When they arrived in Lebanon, they did not know where to go. “No one knew us. For six days, we ate only tomatoes and bread.”
The Most Vulnerable Refugees
She and her daughter, Fatima, 40, share this small living space, a single room that might otherwise be used as a small shop front. They pay US$100 rent each month. Fatima begs for money at the local mosque. Dependent on charity, they never know if they will have enough. “If people are generous, we can buy food. But if they are not….,” she shrugs. Women like Fatima and Aisha are among the most vulnerable refugees, and more likely to be exposed to risk of exploitation and abuse because they are alone.
With assistance from CARE, and through a Government of Canada grant, Aisha now has a water filter and a rehabilitated toilet, separated from their living space by a curtain. CARE also supported them with a sink to provide better access to water. Before CARE installed the sink, the women washed their dishes in a bucket in the street.

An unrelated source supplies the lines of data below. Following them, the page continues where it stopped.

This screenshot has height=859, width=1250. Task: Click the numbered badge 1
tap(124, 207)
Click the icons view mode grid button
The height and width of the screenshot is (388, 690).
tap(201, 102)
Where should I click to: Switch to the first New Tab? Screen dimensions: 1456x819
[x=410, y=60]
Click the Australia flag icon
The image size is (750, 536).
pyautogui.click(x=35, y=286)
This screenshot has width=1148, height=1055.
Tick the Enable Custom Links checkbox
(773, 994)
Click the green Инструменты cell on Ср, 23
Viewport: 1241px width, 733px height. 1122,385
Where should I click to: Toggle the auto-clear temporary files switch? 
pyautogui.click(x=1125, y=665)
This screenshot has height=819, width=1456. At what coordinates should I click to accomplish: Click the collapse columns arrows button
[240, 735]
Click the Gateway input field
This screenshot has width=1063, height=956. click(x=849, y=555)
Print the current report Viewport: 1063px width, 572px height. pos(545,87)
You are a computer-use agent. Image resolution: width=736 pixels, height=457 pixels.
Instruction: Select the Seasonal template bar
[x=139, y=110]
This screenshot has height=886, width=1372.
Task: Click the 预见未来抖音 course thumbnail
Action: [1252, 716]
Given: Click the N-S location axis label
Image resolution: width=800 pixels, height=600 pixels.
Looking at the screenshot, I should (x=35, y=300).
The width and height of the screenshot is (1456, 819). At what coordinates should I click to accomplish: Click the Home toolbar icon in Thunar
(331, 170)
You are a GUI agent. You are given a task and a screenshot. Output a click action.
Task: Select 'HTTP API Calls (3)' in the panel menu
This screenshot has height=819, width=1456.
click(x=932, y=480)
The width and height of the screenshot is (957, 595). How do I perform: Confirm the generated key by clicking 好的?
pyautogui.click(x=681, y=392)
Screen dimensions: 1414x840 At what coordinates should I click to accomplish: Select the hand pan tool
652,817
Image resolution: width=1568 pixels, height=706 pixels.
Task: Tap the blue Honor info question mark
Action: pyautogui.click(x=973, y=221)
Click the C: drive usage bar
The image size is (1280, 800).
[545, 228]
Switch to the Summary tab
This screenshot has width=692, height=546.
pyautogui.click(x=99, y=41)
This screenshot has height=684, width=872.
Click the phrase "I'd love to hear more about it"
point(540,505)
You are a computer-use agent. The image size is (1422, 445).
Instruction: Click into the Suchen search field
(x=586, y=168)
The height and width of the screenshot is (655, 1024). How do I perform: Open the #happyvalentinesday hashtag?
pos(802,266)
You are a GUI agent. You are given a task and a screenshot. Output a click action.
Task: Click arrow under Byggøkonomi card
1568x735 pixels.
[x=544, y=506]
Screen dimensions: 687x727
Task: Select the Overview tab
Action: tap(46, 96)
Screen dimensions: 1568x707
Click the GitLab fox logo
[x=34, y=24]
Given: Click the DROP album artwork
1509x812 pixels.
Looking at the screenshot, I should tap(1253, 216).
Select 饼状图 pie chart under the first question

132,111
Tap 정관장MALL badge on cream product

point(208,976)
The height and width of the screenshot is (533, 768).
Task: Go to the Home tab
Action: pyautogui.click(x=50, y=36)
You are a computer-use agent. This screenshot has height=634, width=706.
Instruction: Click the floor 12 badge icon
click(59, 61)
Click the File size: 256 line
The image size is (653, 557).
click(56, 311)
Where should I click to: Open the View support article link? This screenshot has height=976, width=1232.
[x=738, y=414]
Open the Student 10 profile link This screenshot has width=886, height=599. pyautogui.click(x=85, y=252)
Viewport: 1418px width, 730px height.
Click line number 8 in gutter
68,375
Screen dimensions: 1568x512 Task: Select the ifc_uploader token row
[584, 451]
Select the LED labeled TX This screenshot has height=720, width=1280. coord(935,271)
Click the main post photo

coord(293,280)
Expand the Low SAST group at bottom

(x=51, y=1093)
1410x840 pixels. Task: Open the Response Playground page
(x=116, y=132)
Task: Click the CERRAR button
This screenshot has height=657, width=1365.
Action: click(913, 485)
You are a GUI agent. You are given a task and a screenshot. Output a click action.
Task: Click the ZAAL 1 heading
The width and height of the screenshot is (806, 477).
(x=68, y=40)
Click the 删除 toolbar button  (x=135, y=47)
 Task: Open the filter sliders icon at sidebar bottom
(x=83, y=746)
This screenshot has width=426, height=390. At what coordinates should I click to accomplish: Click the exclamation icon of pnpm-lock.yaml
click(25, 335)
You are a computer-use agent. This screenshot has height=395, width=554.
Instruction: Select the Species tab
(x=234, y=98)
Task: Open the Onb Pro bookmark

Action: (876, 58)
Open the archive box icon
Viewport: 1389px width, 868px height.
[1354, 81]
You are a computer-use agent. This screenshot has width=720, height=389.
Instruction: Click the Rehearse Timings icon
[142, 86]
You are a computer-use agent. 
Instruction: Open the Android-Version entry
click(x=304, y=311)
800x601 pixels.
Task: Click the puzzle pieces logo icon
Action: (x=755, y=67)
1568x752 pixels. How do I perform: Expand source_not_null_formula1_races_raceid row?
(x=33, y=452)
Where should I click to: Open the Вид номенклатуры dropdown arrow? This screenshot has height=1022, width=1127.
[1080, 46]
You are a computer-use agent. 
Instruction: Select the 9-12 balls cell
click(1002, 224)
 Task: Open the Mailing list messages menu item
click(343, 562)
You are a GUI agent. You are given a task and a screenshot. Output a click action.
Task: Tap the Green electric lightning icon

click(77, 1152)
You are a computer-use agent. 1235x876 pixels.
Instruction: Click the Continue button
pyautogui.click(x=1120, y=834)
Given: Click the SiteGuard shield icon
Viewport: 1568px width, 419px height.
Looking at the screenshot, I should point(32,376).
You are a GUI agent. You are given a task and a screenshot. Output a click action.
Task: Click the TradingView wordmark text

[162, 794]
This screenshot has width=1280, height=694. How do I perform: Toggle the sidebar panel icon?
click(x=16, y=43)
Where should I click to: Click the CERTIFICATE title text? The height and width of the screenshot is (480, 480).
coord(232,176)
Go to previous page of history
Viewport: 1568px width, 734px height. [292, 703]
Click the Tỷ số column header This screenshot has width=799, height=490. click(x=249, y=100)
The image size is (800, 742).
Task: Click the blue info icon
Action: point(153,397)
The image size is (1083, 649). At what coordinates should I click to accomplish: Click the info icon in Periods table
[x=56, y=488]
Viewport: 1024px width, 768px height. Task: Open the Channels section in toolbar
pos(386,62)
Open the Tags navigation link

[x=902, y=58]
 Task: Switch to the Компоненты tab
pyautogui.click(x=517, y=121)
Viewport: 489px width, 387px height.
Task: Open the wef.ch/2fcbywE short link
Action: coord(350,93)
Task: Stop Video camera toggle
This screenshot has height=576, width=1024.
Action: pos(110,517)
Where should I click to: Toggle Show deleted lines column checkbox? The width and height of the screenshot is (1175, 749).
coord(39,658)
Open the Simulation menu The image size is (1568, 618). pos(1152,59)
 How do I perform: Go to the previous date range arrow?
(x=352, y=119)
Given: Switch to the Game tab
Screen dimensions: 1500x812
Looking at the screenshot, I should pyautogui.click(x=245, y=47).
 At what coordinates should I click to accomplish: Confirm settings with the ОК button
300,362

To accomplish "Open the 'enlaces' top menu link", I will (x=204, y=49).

When they bath themselves, they heat water on a small stove top. This life is far from the dream of home and the life they once lived. “In Syria, we had a big house and a farm. God was above us and we were directly under him,” Aisha says, reminiscing. “Our life was good. Then we came here, disgraced, not in a dignified way. We only wanted freedom, and we were killed off.”
"They have no one"
A Lebanese neighbor, Wahiba, is visiting Aisha today. “I check on her. I like to visit. They have no one,” she says.
“Hopefully things will improve,” Aisha says. “I was always strong and provided for my husband. I had 14 children. Every nine months I had one,” she laughs. But the laughter is fleeting. She sighs, and then adds, “But now we have no one. I sit here alone with four walls around me. This is all.”
“I raised orphans because my husband died so young. And God gave us good fortune. The person who raises orphans will not be forgotten.”